> THE DATA
%%
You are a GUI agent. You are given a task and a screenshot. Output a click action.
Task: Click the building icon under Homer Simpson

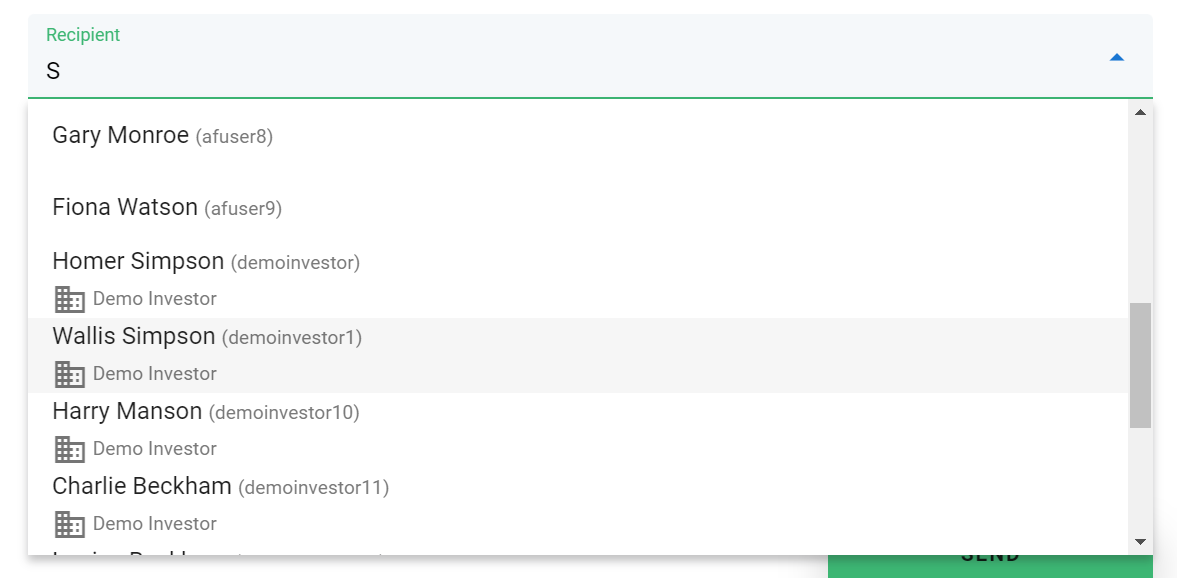tap(69, 299)
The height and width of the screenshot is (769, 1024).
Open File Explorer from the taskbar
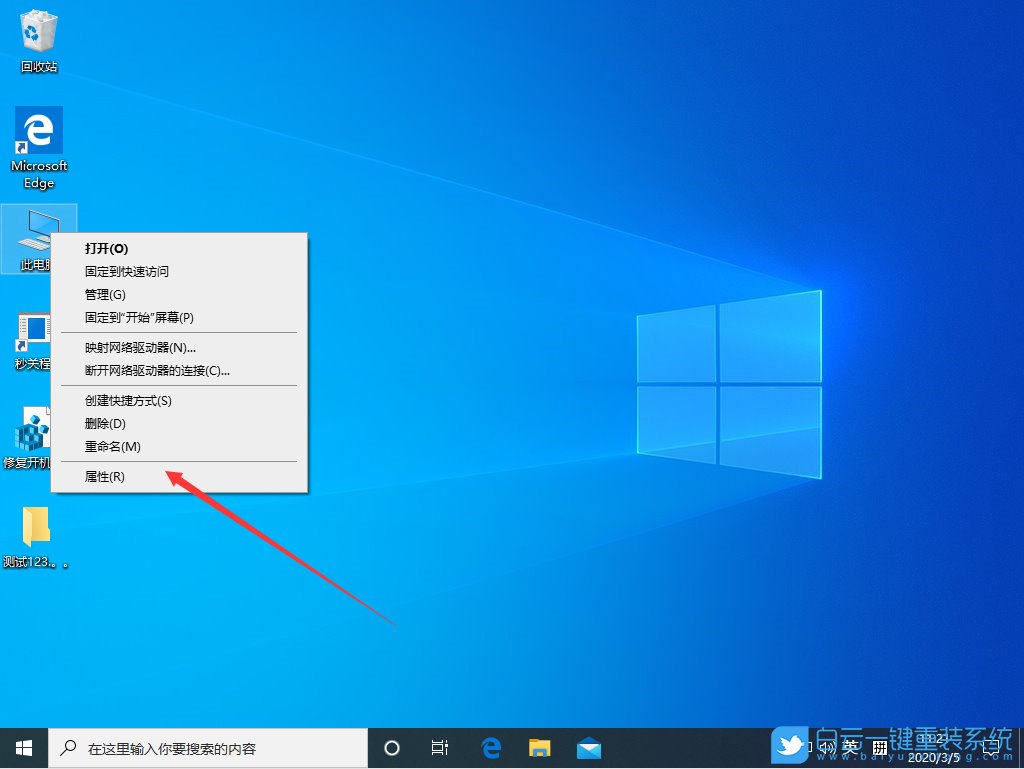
%%
> TASK REQUIREMENTS
Exact copy required, pictures excluded: the lines from the one holding "The height and" through the last line of the data, both ends included.

> RESULT OF THE EXERCISE
The height and width of the screenshot is (769, 1024).
Open File Explorer from the taskbar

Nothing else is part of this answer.